• TO DO
Nothing in the data may be altered; copy it all exactly.

Recorded data
::::::

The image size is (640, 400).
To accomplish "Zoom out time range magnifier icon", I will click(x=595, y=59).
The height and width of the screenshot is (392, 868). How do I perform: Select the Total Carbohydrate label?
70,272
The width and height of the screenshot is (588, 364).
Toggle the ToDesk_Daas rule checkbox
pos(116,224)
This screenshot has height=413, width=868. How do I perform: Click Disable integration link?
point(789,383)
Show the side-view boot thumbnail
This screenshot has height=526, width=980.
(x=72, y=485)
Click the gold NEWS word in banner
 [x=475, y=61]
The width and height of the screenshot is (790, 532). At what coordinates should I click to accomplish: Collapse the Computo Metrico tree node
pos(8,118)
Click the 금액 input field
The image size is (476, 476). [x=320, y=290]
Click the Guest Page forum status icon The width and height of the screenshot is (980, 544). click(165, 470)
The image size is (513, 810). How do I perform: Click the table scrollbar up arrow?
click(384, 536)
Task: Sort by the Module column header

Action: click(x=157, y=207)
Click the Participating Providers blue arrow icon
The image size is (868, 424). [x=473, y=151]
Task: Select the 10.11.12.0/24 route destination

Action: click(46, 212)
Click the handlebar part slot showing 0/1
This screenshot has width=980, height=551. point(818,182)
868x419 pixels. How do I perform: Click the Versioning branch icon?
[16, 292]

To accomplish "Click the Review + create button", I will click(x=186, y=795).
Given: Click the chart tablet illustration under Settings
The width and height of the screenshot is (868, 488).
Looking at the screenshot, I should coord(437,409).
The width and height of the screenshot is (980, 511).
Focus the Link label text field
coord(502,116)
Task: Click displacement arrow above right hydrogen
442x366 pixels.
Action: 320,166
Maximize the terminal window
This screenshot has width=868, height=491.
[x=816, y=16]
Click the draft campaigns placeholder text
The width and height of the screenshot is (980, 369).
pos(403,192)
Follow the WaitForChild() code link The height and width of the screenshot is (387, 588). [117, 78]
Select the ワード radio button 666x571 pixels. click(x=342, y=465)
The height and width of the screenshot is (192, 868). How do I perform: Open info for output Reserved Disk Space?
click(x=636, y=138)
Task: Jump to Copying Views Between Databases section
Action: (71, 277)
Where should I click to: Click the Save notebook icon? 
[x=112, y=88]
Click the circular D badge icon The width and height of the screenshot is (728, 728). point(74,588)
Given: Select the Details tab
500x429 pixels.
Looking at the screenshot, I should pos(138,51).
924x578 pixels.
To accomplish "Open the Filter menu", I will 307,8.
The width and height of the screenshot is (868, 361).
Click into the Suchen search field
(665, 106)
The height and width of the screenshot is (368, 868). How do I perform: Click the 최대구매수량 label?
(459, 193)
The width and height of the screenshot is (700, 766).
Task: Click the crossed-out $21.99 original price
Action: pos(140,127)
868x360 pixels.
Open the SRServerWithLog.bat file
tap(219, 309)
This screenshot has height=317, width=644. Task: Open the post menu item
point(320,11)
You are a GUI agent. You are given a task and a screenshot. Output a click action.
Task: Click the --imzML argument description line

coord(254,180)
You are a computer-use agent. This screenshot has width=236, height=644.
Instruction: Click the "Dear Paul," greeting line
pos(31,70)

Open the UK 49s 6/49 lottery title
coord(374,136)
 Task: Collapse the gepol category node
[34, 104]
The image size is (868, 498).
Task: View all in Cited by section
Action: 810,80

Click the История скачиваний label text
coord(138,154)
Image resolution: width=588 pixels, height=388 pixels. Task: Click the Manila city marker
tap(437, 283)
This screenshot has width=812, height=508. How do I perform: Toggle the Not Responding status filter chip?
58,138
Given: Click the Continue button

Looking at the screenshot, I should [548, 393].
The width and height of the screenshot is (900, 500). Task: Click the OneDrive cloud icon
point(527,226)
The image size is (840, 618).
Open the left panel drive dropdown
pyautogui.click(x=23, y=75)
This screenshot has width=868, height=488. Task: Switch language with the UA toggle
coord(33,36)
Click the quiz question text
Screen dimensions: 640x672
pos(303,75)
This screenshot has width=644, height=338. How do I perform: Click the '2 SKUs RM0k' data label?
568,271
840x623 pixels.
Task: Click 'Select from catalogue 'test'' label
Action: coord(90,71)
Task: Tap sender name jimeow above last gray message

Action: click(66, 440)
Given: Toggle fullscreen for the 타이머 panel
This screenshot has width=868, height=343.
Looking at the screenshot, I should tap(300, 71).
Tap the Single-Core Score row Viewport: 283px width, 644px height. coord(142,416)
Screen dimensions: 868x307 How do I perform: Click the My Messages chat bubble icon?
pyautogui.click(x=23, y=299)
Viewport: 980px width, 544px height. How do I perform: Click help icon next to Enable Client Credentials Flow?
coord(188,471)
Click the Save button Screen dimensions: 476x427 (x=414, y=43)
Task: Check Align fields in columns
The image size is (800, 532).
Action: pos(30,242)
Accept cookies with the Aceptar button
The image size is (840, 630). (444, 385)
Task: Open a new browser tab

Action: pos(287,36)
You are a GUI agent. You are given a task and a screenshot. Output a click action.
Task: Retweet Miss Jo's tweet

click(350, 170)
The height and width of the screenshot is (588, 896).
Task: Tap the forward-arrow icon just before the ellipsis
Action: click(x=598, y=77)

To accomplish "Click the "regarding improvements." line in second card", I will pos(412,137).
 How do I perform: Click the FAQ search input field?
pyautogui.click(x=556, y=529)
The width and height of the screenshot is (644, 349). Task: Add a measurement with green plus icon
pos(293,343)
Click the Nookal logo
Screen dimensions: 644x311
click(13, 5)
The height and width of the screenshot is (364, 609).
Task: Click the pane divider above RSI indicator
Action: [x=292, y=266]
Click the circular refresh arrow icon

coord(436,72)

::::::

• REPLY TO THE TASK
The image size is (640, 400).
To accomplish "Zoom out time range magnifier icon", I will click(x=595, y=59).
The height and width of the screenshot is (392, 868). How do I perform: Select the Total Carbohydrate label?
70,272
The width and height of the screenshot is (588, 364).
Toggle the ToDesk_Daas rule checkbox
pos(116,224)
This screenshot has height=413, width=868. How do I perform: Click Disable integration link?
point(789,383)
Show the side-view boot thumbnail
This screenshot has height=526, width=980.
(x=72, y=485)
Click the gold NEWS word in banner
 [x=475, y=61]
The width and height of the screenshot is (790, 532). At what coordinates should I click to accomplish: Collapse the Computo Metrico tree node
pos(8,118)
Click the 금액 input field
The image size is (476, 476). [x=320, y=290]
Click the Guest Page forum status icon The width and height of the screenshot is (980, 544). click(165, 470)
The image size is (513, 810). How do I perform: Click the table scrollbar up arrow?
click(384, 536)
Task: Sort by the Module column header

Action: click(x=157, y=207)
Click the Participating Providers blue arrow icon
The image size is (868, 424). [x=473, y=151]
Task: Select the 10.11.12.0/24 route destination

Action: click(46, 212)
Click the handlebar part slot showing 0/1
This screenshot has width=980, height=551. point(818,182)
868x419 pixels. How do I perform: Click the Versioning branch icon?
[16, 292]

To accomplish "Click the Review + create button", I will click(x=186, y=795).
Given: Click the chart tablet illustration under Settings
The width and height of the screenshot is (868, 488).
Looking at the screenshot, I should coord(437,409).
The width and height of the screenshot is (980, 511).
Focus the Link label text field
coord(502,116)
Task: Click displacement arrow above right hydrogen
442x366 pixels.
Action: 320,166
Maximize the terminal window
This screenshot has width=868, height=491.
[x=816, y=16]
Click the draft campaigns placeholder text
The width and height of the screenshot is (980, 369).
pos(403,192)
Follow the WaitForChild() code link The height and width of the screenshot is (387, 588). [117, 78]
Select the ワード radio button 666x571 pixels. click(x=342, y=465)
The height and width of the screenshot is (192, 868). How do I perform: Open info for output Reserved Disk Space?
click(x=636, y=138)
Task: Jump to Copying Views Between Databases section
Action: (71, 277)
Where should I click to: Click the Save notebook icon? 
[x=112, y=88]
Click the circular D badge icon The width and height of the screenshot is (728, 728). point(74,588)
Given: Select the Details tab
500x429 pixels.
Looking at the screenshot, I should pos(138,51).
924x578 pixels.
To accomplish "Open the Filter menu", I will 307,8.
The width and height of the screenshot is (868, 361).
Click into the Suchen search field
(665, 106)
The height and width of the screenshot is (368, 868). How do I perform: Click the 최대구매수량 label?
(459, 193)
The width and height of the screenshot is (700, 766).
Task: Click the crossed-out $21.99 original price
Action: pos(140,127)
868x360 pixels.
Open the SRServerWithLog.bat file
tap(219, 309)
This screenshot has height=317, width=644. Task: Open the post menu item
point(320,11)
You are a GUI agent. You are given a task and a screenshot. Output a click action.
Task: Click the --imzML argument description line

coord(254,180)
You are a computer-use agent. This screenshot has width=236, height=644.
Instruction: Click the "Dear Paul," greeting line
pos(31,70)

Open the UK 49s 6/49 lottery title
coord(374,136)
 Task: Collapse the gepol category node
[34, 104]
The image size is (868, 498).
Task: View all in Cited by section
Action: 810,80

Click the История скачиваний label text
coord(138,154)
Image resolution: width=588 pixels, height=388 pixels. Task: Click the Manila city marker
tap(437, 283)
This screenshot has width=812, height=508. How do I perform: Toggle the Not Responding status filter chip?
58,138
Given: Click the Continue button

Looking at the screenshot, I should [548, 393].
The width and height of the screenshot is (900, 500). Task: Click the OneDrive cloud icon
point(527,226)
The image size is (840, 618).
Open the left panel drive dropdown
pyautogui.click(x=23, y=75)
This screenshot has width=868, height=488. Task: Switch language with the UA toggle
coord(33,36)
Click the quiz question text
Screen dimensions: 640x672
pos(303,75)
This screenshot has width=644, height=338. How do I perform: Click the '2 SKUs RM0k' data label?
568,271
840x623 pixels.
Task: Click 'Select from catalogue 'test'' label
Action: coord(90,71)
Task: Tap sender name jimeow above last gray message

Action: click(66, 440)
Given: Toggle fullscreen for the 타이머 panel
This screenshot has width=868, height=343.
Looking at the screenshot, I should tap(300, 71).
Tap the Single-Core Score row Viewport: 283px width, 644px height. coord(142,416)
Screen dimensions: 868x307 How do I perform: Click the My Messages chat bubble icon?
pyautogui.click(x=23, y=299)
Viewport: 980px width, 544px height. How do I perform: Click help icon next to Enable Client Credentials Flow?
coord(188,471)
Click the Save button Screen dimensions: 476x427 (x=414, y=43)
Task: Check Align fields in columns
The image size is (800, 532).
Action: pos(30,242)
Accept cookies with the Aceptar button
The image size is (840, 630). (444, 385)
Task: Open a new browser tab

Action: pos(287,36)
You are a GUI agent. You are given a task and a screenshot. Output a click action.
Task: Retweet Miss Jo's tweet

click(350, 170)
The height and width of the screenshot is (588, 896).
Task: Tap the forward-arrow icon just before the ellipsis
Action: click(x=598, y=77)

To accomplish "Click the "regarding improvements." line in second card", I will pos(412,137).
 How do I perform: Click the FAQ search input field?
pyautogui.click(x=556, y=529)
The width and height of the screenshot is (644, 349). Task: Add a measurement with green plus icon
pos(293,343)
Click the Nookal logo
Screen dimensions: 644x311
click(13, 5)
The height and width of the screenshot is (364, 609).
Task: Click the pane divider above RSI indicator
Action: [x=292, y=266]
Click the circular refresh arrow icon

coord(436,72)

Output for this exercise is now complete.